La fiducie gagne à être mieux connue, selon Chanel Alepin, avocate spécialisée en litige fiscal au cabinet Alepin Gauthier. Sa complexité en arrête plus d'un alors que les avantages qu'elle procure pourraient être salutaires, notamment pour les entrepreneurs.

Q Qu'est-ce qu'une fiducie?

R C'est un mécanisme, prévu par le Code civil québécois, qui permet à une nouvelle entité de détenir des biens et de les gérer à titre de propriétaire autonome et indépendant.

Il en existe de multiples sortes réparties dans deux grandes catégories: les fiducies testamentaires et celles entre vifs (constituées de son vivant).

«Les biens placés dans une fiducie n'apparaissent pas dans le bilan de la personne qui les a transférés. La fiducie est une entité distincte de la personne», explique Annie Boivin, directrice principale planification fiscale et successorale, Gestion de patrimoine TD.

Q À quoi ça sert?

R L'utilité d'une fiducie est très diverse: protéger des biens contre d'éventuelles poursuites, une faillite ou encore un divorce à certaines exceptions près, fractionner le revenu, prévoir le legs d'un bien à quelqu'un, protéger les bénéficiaires (enfants mineurs, proche handicapé ou consommateur de drogue) ou encore préparer la relève d'une entreprise (lire les ci-contre).

Q À qui ça s'adresse?

R À tout le monde. Aucune somme ou valeur minimale n'est imposée par la loi. C'est néanmoins les gens fortunés (entrepreneurs, professionnels), mais également les personnes ayant des proches vulnérables à protéger qui sont le plus susceptibles de tirer profit de la création d'une fiducie.

«Tout entrepreneur devrait, idéalement au moment de constituer son entreprise, faire analyser l'intérêt qu'il y aurait pour lui de créer une fiducie maintenant ou plus tard selon divers facteurs (situation familiale, revenus générés, etc.)», affirme Chanel Alepin, avocate spécialisée en litige fiscal au cabinet Alepin Gauthier.

Q Quelles sont les limites de la fiducie?

R La protection des actifs n'est possible que si la fiducie a été constituée correctement. «Le constituant ne peut chercher à se rendre insolvable en vidant son patrimoine et en transférant ses actifs dans une fiducie», souligne Chanel Alepin.

Par ailleurs, «lorsque les bénéficiaires de la fiducie quittent le Canada et deviennent non-résidents, il est important de vérifier quel sera l'impact sur toutes les mesures qui gèrent la fiducie», souligne Annie Boivin.

Q Quels sont les avantages fiscaux?

Consignes:
1. Recopiez, dans l'article sur la fiducie, le passage qui va de «La fiducie gagne» jusqu'à «de patrimoine TD.» inclus.
2. D'après l'article sur la fiducie, en quelles deux grandes catégories les fiducies se répartissent-elles ?
Servez-vous uniquement de l'article sur la fiducie.

Extrait des données:
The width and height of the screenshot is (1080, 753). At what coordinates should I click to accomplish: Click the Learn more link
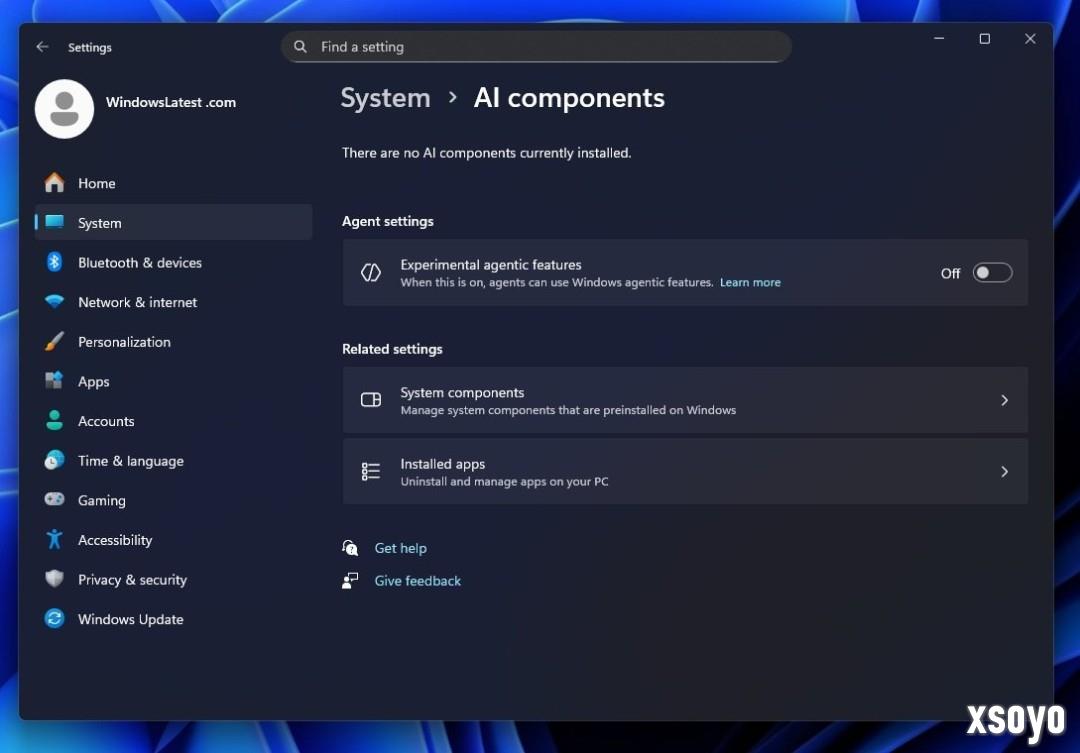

Corrigé:
1.
La fiducie gagne à être mieux connue, selon Chanel Alepin, avocate spécialisée en litige fiscal au cabinet Alepin Gauthier. Sa complexité en arrête plus d'un alors que les avantages qu'elle procure pourraient être salutaires, notamment pour les entrepreneurs.

Q Qu'est-ce qu'une fiducie?

R C'est un mécanisme, prévu par le Code civil québécois, qui permet à une nouvelle entité de détenir des biens et de les gérer à titre de propriétaire autonome et indépendant.

Il en existe de multiples sortes réparties dans deux grandes catégories: les fiducies testamentaires et celles entre vifs (constituées de son vivant).

«Les biens placés dans une fiducie n'apparaissent pas dans le bilan de la personne qui les a transférés. La fiducie est une entité distincte de la personne», explique Annie Boivin, directrice principale planification fiscale et successorale, Gestion de patrimoine TD.

2. Les fiducies testamentaires et les fiducies entre vifs, constituées de son vivant.